Copy the rows below word for word, beginning at the line containing "Open the main" and continuing through the line containing "point(234,356)".

** BEGIN Excerpted data **

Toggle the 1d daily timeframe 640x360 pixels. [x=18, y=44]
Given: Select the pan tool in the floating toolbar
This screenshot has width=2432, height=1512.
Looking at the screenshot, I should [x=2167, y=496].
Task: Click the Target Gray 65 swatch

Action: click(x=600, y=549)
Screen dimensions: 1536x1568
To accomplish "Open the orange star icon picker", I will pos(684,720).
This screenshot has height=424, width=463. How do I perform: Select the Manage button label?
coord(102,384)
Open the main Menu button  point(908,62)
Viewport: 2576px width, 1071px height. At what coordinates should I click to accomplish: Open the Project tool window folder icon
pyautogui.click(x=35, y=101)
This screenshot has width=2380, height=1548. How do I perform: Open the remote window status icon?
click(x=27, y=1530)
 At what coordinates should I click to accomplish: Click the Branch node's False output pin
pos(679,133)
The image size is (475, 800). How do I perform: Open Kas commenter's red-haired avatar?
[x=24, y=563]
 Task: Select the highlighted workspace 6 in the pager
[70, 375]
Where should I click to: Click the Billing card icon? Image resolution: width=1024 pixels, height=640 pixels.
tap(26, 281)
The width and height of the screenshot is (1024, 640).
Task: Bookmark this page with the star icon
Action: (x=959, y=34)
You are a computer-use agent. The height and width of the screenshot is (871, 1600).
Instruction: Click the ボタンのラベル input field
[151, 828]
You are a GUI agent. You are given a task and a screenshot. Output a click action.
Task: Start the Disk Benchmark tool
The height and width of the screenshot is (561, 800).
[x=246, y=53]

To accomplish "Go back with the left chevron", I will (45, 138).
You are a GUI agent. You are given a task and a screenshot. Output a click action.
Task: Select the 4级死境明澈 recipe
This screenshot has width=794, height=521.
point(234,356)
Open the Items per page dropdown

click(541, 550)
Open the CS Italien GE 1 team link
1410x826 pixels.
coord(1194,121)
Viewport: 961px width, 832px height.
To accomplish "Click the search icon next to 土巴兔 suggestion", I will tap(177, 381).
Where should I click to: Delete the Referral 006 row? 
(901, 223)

** END Excerpted data **

-- Problem solution --
Open the main Menu button  point(908,62)
Viewport: 2576px width, 1071px height. At what coordinates should I click to accomplish: Open the Project tool window folder icon
pyautogui.click(x=35, y=101)
This screenshot has width=2380, height=1548. How do I perform: Open the remote window status icon?
click(x=27, y=1530)
 At what coordinates should I click to accomplish: Click the Branch node's False output pin
pos(679,133)
The image size is (475, 800). How do I perform: Open Kas commenter's red-haired avatar?
[x=24, y=563]
 Task: Select the highlighted workspace 6 in the pager
[70, 375]
Where should I click to: Click the Billing card icon? Image resolution: width=1024 pixels, height=640 pixels.
tap(26, 281)
The width and height of the screenshot is (1024, 640).
Task: Bookmark this page with the star icon
Action: (x=959, y=34)
You are a computer-use agent. The height and width of the screenshot is (871, 1600).
Instruction: Click the ボタンのラベル input field
[151, 828]
You are a GUI agent. You are given a task and a screenshot. Output a click action.
Task: Start the Disk Benchmark tool
The height and width of the screenshot is (561, 800).
[x=246, y=53]

To accomplish "Go back with the left chevron", I will (45, 138).
You are a GUI agent. You are given a task and a screenshot. Output a click action.
Task: Select the 4级死境明澈 recipe
This screenshot has width=794, height=521.
point(234,356)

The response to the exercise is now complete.